Federated learning and data harmonization play a key role
Data fragmentation refers to both the different locations of the data and the methods used to collect it. Federated learning, i.e. local processing of data, solves the challenges associated with transferring data. The health data itself is not transferred, but instead parameters are calculated from it, and they can be transferred securely. These parameters can be used, for example, to create predictive models that support doctors in decision-making.
Health data is collected, for example, by home monitoring methods and in various patient information systems. Information obtained from different data sources must be harmonized before it can be used in risk prediction. New, standardised data models provide means for this.

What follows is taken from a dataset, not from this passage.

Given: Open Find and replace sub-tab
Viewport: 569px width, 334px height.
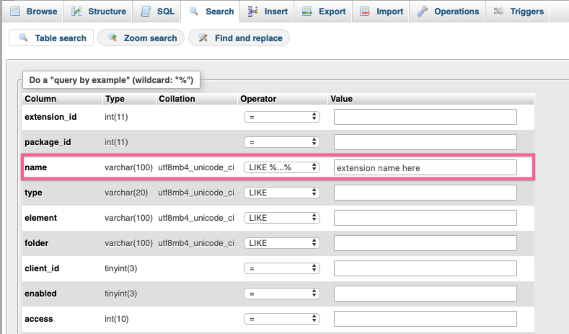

“The aging of the population is a Europe-wide challenge that we can respond to by designing humane, preventive services that support, for example, living at home as an elderly. Data-driven development also helps to target services correctly. Solita Health has developed, for example, a Kotidigi home monitoring system, and an artificial intelligence tool, Oravizio, for risk assessment for orthopaedics. In addition, we have developed a RegProof™ operating model that utilizes modern designing, software development methods, but also helps take into account the legislation and regulations regarding medical devices, such as medical devices as software”, commented Risto Kaikkonen, Director of Solita Health. Solita has been awarded the international ISO 13485 quality certificate for the design and production of healthcare equipment and supplies.

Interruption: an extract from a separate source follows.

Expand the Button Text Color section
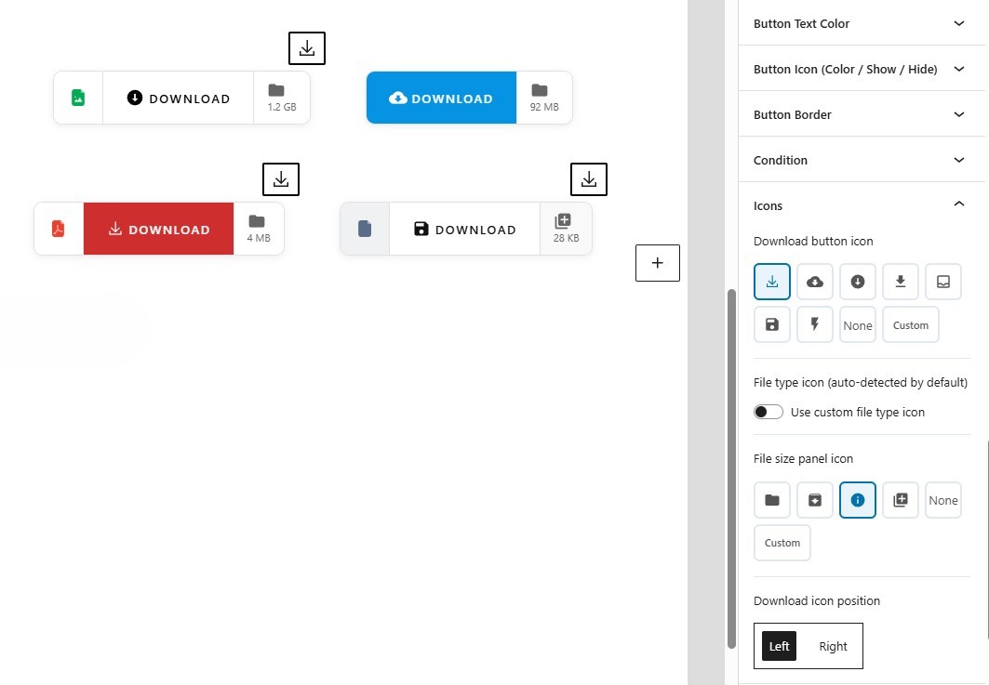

In order to protect health data, effective identity and user management is also needed to limit access to data precisely. In addition, we need new encryption methods and algorithms that guarantee data security even in the era of quantum computers. These methods are also being developed in the project.
Application area: risk predictions of cardiovascular diseases
The new methods will first be applied to cardiovascular disease risk predictions. Together with its company partners, VTT is investigating how the condition and rehabilitation of a person suffering from heart problems can be predicted using health data.
The heart patient’s condition is monitored at home using Bittium’s wearable device and Solita’s home monitoring system. This data is combined with the data obtained from Mediconsult’s patient information systems and to official register data acquired by Success Clinic. CSIT is responsible for health data security and access control. VTT is developing a machine learning model that predicts risks based on data. Nordic Healthcare Group is investigating how the new methods can be integrated into the patient’s treatment path. Success Clinic develops methods to model the changes in medication use. Eventually, the aim is to incorporate the new machine-learning models into patient information systems.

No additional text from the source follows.